BRONNENBUNDELS
 


De borduursels op kerkelijke gewaden

Paramentiek is de verzamelnaam waarmee alle uit textiel vervaardigde voorwerpen worden aangeduid die een functie hebben of hadden in de eredienst van de katholieke kerken. Daaronder valt dus zowel het kazuifel, het kleed dat de priester draagt wanneer hij de mis opdraagt -als de mijter en de handschoenen die een bisschop bij celebratie gebruikt. Maar ook de verschillende bekledingen van het altaar en de afdekking van de miskelk worden gerekend tot de paramenten. In de loop van de vele eeuwen, vanaf de laat-Romeinse tijd, is het systeem van de paramentiek ontwikkeld in oosterse en westerse kerken heel verschillend maar wel met hetzelfde uitgangspunt. Dit uitgangspunt is een heel praktisch geweest, namelijk de kleding die de voorganger in de eucharistische dienst droeg om de waardigheid van zijn handelen uit te doen komen en de heiligheid ervan te onderstrepen.

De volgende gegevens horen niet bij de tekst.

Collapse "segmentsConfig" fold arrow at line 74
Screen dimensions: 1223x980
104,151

Uit: Traditie en mode in de paramentiek. Nijmeegs Museum Commanderie van St Jan, 199 9
Kerkelijk gewaad, De roeping van de uitverkorenen, 14e eeuw

Kerkelijk gewaad (Christusmantel), 2e kwart 15e eeuw


Zeer nauw verbonden met de vorm en vormontwikkeling van de paramenten is het gebruik van materialen en versiering. De wens om voor de eredienst het fraaiste en het beste te gebruiken als eerbetoon aan God heeft ertoe geleid, dat voor kazuifel, koormantel en bijbehorende onderdelen steeds kostbaarder stoffen gezocht werden en versieringen van andere materialen - borduurwerk, goud- en zilverdraad -werden toegevoegd. Vaak waren het stoffen zoals de byzantijnse en oosterse landen die leverden, met ingeweven patronen en fabeldieren. Vanaf de dertiende eeuw ziet men hoe de versiering in figuratie gezocht gaat worden. Heiligenfiguren en ook evangelische scènes worden op voor- en achterzijde van het kazuifel en op het schild van de koorkap aangebracht. Het hoogtepunt van deze ontwikkeling ligt in de vijftiende eeuw in Vlaanderen en in diezelfde tijd en nog wat later in Italië en Spanje.

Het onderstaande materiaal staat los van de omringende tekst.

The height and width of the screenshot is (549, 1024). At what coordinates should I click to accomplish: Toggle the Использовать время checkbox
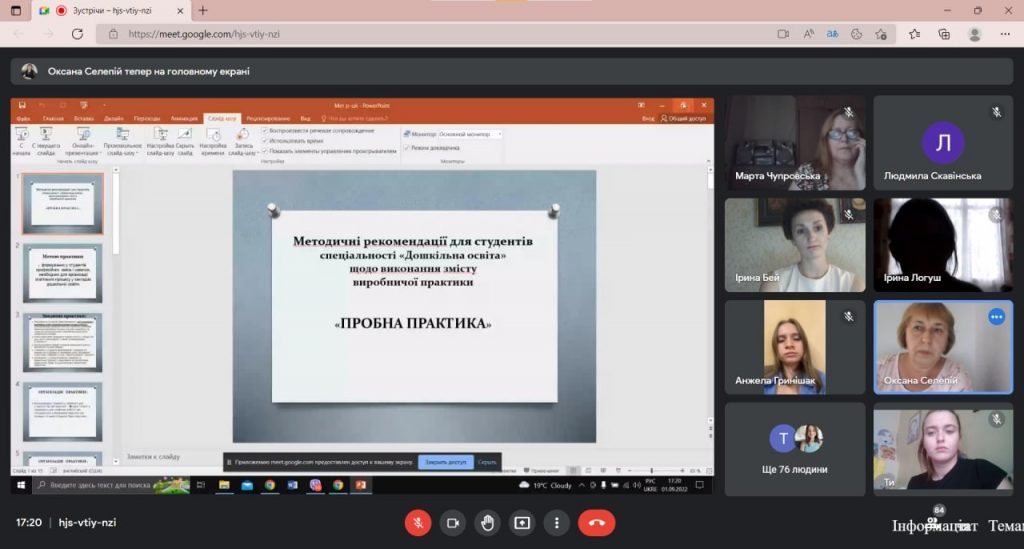(264, 141)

Uit het van lange mouwen voorziene ondergewaad, de tunica, en een wijd opperkleed met alleen een halsopening, die tot de vijfde eeuw het normale kostuum van de voorname burger en ambtsdrager waren, groeide de alleen bij liturgische plechtigheden gedragen ambtskleding van de priester. Het voornaamste liturgische kledingstuk was het oppergewaad dat vanaf omstreeks het jaar 1000 casula - kazuifel - genoemd wordt. (...) Het kazuifel hangt als een rechte lap van de schouders en biedt plaats voor rijke versiering als 'blikvanger' voor de gelovigen, daar de priester met het gezicht naar het oosten en dus met de rug naar het kerkvolk celebreerde. (...) Al naar gelang het liturgisch karakter van de vieringen werden de verschillende bovengewaden uitgevoerd in de bijpassende liturgische kleuren. (...)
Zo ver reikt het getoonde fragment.